CANCELLING High Speed 2’s second phase between Birmingham and Manchester could cost over £800 million, according to HS2 Ltd Chairman Sir Jon Thompson.

Giving evidence to the House of Commons Transport Select Committee on January 10, Thompson said the company had already spent £728m on early works for Phase 2a (Birmingham-Crewe), and now expected to spend £92m-£107m on closing down 41 early works compounds and restoring land at the 1,184 investigatory boreholes along the 2a route. Previous estimates had put the cost of building Phase 2a at £5bn-£7bn in 2019 prices.

HS2 Ltd had been set to fund signalling renewals on Network Rail’s tracks approaching Crewe. But Thompson said that Phase 2a’s cancellation (by the Prime Minister last October, RAIL 994) meant the costs of this work would now revert to NR.

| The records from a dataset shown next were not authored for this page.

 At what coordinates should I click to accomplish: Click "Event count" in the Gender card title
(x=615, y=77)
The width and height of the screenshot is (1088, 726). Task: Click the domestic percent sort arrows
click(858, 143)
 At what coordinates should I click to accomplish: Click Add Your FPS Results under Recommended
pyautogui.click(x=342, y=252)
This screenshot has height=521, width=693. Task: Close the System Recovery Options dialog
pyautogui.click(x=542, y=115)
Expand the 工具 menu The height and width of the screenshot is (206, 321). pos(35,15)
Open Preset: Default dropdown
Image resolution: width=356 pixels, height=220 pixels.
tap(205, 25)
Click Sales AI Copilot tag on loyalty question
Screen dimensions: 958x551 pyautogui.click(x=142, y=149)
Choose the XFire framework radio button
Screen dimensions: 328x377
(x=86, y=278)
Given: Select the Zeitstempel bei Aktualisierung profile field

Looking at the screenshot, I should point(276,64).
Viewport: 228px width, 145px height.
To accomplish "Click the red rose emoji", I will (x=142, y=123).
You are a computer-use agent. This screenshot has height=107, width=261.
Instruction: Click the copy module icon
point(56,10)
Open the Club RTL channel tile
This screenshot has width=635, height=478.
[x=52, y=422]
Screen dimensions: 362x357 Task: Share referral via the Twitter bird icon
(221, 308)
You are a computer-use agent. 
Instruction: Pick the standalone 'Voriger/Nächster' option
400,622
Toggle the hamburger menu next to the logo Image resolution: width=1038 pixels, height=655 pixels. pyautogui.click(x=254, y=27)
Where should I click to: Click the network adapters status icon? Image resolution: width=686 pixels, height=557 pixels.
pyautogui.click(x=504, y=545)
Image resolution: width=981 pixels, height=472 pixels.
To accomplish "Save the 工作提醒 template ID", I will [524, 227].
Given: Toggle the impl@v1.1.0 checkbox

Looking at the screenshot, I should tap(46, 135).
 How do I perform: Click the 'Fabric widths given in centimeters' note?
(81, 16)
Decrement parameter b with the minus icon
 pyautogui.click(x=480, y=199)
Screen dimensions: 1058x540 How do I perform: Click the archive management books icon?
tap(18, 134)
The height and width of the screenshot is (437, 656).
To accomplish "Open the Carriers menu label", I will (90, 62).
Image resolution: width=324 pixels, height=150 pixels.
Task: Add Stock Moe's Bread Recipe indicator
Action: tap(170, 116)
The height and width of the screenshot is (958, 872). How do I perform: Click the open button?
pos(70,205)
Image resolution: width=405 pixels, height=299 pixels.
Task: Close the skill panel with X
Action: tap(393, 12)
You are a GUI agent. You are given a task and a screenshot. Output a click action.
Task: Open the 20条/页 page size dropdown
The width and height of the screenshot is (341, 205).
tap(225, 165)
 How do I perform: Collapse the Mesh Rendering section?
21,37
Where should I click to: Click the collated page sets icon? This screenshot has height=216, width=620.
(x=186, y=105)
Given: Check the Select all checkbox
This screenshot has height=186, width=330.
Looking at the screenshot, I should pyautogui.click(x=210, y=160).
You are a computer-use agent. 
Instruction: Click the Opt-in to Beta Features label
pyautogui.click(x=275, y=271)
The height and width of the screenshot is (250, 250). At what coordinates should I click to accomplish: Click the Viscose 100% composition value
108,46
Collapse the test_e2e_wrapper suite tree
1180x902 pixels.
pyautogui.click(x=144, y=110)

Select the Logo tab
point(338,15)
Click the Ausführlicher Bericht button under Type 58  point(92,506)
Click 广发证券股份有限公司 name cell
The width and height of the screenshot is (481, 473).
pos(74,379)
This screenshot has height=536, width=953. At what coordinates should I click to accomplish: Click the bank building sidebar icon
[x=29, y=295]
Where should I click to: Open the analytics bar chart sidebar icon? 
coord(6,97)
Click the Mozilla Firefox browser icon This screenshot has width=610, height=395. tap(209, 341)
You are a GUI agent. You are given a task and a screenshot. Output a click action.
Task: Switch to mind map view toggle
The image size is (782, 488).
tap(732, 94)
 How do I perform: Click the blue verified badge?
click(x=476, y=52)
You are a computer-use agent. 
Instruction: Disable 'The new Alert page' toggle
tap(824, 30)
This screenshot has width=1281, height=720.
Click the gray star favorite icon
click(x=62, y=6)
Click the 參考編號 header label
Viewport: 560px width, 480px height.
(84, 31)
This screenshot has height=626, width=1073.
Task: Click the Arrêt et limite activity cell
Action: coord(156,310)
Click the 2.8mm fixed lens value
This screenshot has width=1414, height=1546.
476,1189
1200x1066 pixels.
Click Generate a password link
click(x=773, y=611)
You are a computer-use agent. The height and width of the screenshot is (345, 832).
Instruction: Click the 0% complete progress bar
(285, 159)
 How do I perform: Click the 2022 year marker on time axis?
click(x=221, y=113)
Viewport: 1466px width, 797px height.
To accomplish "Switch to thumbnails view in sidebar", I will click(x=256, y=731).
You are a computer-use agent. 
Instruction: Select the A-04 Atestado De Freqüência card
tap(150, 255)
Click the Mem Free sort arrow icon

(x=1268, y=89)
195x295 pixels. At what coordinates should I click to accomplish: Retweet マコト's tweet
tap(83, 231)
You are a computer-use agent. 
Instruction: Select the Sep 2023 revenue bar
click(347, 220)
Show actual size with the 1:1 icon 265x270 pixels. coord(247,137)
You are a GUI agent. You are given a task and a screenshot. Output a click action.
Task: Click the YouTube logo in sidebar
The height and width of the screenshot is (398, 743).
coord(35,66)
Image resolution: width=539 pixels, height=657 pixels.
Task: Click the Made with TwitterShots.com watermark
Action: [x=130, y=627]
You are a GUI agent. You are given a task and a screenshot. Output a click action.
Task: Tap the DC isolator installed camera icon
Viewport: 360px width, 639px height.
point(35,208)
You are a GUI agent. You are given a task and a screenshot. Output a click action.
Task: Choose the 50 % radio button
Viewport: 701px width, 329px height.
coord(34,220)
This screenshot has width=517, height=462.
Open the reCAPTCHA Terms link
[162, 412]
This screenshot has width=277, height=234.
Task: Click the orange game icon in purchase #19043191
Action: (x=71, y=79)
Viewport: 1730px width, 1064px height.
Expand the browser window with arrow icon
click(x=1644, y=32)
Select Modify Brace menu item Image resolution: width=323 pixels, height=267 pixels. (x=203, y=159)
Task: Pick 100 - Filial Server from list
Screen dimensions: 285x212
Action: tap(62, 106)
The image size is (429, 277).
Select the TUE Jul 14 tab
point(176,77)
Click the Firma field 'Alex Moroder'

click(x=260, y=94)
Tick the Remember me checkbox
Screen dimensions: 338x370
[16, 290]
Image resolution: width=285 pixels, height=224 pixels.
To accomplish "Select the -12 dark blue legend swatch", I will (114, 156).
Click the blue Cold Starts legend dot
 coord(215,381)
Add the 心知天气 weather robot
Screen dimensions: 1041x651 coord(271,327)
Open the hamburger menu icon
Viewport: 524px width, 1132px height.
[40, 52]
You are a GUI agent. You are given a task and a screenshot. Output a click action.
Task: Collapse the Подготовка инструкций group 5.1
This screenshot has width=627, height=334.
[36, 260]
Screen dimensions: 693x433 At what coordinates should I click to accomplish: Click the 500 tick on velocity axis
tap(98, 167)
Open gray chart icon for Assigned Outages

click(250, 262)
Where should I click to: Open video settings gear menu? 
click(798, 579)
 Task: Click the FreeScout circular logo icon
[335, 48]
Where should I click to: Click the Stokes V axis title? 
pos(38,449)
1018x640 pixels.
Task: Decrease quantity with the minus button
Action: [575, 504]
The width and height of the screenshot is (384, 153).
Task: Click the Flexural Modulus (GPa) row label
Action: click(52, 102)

For Phase 1 between London and Birmingham, Thompson said current costs were around £60bn-£65bn in 2023-24 prices. He noted that the Department for Transport has to work in 2019 prices, which gives Phase 1 costs at £49bn-£56.6bn, with a budget of £45bn.

Thompson explained the increase was due to four factors: initial estimates and budgets being set too low, scope changes, poor delivery from HS2, and inflation.

Nevertheless, he said the first phase should open “more towards the front than the back” of 2030 to 2033, although that would be using Old Oak Common to serve London rather than Euston.

For construction work, inflation over the past three years has been 27%, he said, with steel prices rising by 47% and concrete by 48%.

For scope changes, Thompson could not put a figure on the increased costs that came from putting more of Phase 1 in tunnels. But he revealed that tunnels cost twice as much as cuttings, and that green tunnels (where contractors dig a cutting, install concrete tunnel segments and then cover everything) cost three times that of a cutting.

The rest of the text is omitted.